Yerzhan and Aisulu returned home on the third day in the guilty sunshine on the cheerful donkey that had caught up on its sleep. The girl was greeted with fervent hugs, while Yerzhan encountered the whip. And Uncle Kepek pestered both of them with strange questions.
They continued to skip classes on especially blizzardy days. Yerzhan taught Aisulu music and counting and writing at home. And after the second school winter he decided that he should stay back in the second class for a year, so that Aisulu could catch up with him, and then they would sit at the same desk for the rest of their lives. And although Yerzhan not only played music better than all the others but also read and counted and drew better than everyone else in his class, when spring came he suddenly forgot his textbooks at home, or didn’t remember his homework, blaming it on the music, or simply drew blots in his exercise book.
The teachers tried to summon his parents to school, but Yerzhan didn’t pass on their messages. He knew the teachers wouldn’t travel eight kilometres there and eight back to complain about his poor progress. And so he was kept back in the second school year. When Grandad found out, he wanted to whip his grandson again, but Granny Ulbarsyn interceded. She blamed the music. The music had completely worn the poor boy out. But to be on the safe side, she nevertheless sent Yerzhan to stay with Granny Sholpan for a few days. Granny Sholpan was delighted and said that while her son-in-law Shaken was at his shift, Yerzhan would be the man of the house.
And so, in the torrid heat Yerzhan drove the herd to the distant river meadow in the gullies, to
the river that had dried up for the summer. There, among the stones and the sand, the herd sought out rare wisps of steppe grass and turned over boulders with their horns to lick the residual moisture off the undersides.

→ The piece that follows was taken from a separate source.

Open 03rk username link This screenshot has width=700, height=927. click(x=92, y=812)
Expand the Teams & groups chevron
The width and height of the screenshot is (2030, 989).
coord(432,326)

The naked sun beat down pitilessly on the boy’s head and neither the scorched, lifeless tamarisk bushes nor the crooked-armed saksaul offered any shelter. Yerzhan tied his T-shirt round his head. But the rest of his body burnt in the ferocious sun. Eventually the heat became unbearable and he cautiously rinsed off his skin with heated water from Shaken’s army flask. Then he let a blissful sheep lick the moisture off his skin. The animal’s rough tongue soothed the midday itch.
In the evening he returned sunburnt to Granny Sholpan’s house. The old woman and her granddaughter smeared sour milk over the boy’s back and chest. And life returned to Yerzhan’s body under Aisulu’s soft little palms.
*
Yerzhan started the second class for the second time. This time, however, he shared a desk with Aisulu. They competed for As in their studies and the teachers were overjoyed, as they believed that Aisulu’s mentorship of the failing student had worked. How could any of them know that at home it was Yerzhan who took control of the lessons? He produced two copies of all the drawings, and gave the good ones to Aisulu and kept the rough drafts for himself. He solved the difficult maths problems and told her the right spellings in dictation. Since he was taller and stronger than all these small fries by a whole year, he also stood up for Aisulu and wouldn’t let anyone hurt her.